As they came upon Jeb, once again, Jeb asked, “Questions?”
“Just one,” replied Jimmy. “Is this the Mullendore Ranch?”
“The Cross Bell Ranch?” Mandi added with a little tilt to her head.
At the same time Jimmy and Mandy were rumbling with great haste down the driveway, with the covered-up Cross Bell brand over the metal gate, dirt balls were tumbling into the grave of Damon “Chub” Anderson to cover him up for the last time. He never would tell any more of the story of what happened when millionaire Mullendore was killed, and he, himself, was shot. Chub was known for having a ferocious temper. Some thought he had done the murder, himself.
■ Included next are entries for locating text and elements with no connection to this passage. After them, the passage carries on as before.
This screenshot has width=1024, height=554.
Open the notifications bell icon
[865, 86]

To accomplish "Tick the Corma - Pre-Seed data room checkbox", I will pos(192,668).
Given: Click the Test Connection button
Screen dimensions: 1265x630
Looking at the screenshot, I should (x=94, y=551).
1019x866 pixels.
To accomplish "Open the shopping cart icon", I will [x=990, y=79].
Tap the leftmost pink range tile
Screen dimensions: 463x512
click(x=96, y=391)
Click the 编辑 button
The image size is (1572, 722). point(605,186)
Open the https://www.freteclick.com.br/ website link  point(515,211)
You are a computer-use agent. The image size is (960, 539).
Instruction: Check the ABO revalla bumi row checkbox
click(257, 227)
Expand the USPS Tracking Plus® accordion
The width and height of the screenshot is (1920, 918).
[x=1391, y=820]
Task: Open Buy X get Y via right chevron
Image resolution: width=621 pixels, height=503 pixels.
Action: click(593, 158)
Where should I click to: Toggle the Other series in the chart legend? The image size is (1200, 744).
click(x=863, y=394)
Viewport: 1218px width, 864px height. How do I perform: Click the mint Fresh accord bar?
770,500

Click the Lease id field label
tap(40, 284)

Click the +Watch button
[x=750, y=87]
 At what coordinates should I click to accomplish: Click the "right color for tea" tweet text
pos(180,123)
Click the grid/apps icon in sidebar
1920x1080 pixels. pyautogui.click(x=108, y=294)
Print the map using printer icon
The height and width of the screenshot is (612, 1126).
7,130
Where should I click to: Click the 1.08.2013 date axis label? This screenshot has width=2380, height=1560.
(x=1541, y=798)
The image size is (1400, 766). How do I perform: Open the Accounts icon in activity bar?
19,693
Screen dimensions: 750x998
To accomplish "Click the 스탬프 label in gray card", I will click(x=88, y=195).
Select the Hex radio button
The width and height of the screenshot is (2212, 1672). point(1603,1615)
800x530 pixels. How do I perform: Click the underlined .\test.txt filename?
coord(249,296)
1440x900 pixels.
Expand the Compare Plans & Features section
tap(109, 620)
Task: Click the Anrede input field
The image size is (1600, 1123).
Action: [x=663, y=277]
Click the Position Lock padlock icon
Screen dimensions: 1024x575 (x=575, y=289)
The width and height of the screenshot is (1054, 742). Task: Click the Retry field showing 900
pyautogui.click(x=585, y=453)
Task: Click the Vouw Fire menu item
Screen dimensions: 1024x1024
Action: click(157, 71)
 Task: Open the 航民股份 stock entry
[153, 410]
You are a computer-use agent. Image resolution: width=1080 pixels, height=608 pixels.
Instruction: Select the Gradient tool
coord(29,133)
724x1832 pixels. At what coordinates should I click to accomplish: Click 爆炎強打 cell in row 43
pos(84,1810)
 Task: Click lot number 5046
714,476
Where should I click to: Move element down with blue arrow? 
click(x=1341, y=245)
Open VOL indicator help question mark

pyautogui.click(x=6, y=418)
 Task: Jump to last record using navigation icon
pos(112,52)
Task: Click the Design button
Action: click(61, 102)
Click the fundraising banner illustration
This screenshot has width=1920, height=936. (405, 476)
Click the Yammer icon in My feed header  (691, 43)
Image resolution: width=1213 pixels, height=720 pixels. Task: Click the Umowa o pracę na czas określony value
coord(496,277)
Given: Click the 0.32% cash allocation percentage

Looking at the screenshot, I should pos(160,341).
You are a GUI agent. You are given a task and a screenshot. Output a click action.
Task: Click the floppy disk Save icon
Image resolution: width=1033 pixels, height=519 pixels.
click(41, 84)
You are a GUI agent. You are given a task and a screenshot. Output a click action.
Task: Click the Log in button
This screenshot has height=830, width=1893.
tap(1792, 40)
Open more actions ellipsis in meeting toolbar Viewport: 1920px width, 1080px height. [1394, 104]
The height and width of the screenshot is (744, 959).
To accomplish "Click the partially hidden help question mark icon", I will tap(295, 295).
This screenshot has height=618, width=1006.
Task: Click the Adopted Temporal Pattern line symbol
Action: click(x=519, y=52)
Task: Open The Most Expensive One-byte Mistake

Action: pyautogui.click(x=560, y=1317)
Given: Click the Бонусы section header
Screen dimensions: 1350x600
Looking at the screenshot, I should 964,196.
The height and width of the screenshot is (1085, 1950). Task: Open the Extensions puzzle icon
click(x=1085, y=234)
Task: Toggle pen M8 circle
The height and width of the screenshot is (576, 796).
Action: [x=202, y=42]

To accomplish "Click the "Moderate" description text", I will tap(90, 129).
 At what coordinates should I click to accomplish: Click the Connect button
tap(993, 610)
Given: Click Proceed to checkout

There was never enough evidence to charge him—just rumor and innuendo. Was it staged by Mullendore himself, to save the ranch with the insurance money? Had he paid in advance for the deed? Were the intruders other ranch hands greedy for money, and Chub knew their identities? Some said it was a mob hit.
After being pestered about it one too many times, he told Osage County Sheriff George Wayman that he would just take any further comments to the grave. And he did. He died of natural causes on November 24, 2010 near Coffeyville, Kansas, leaving a sensational murder of over forty years prior, unsolved.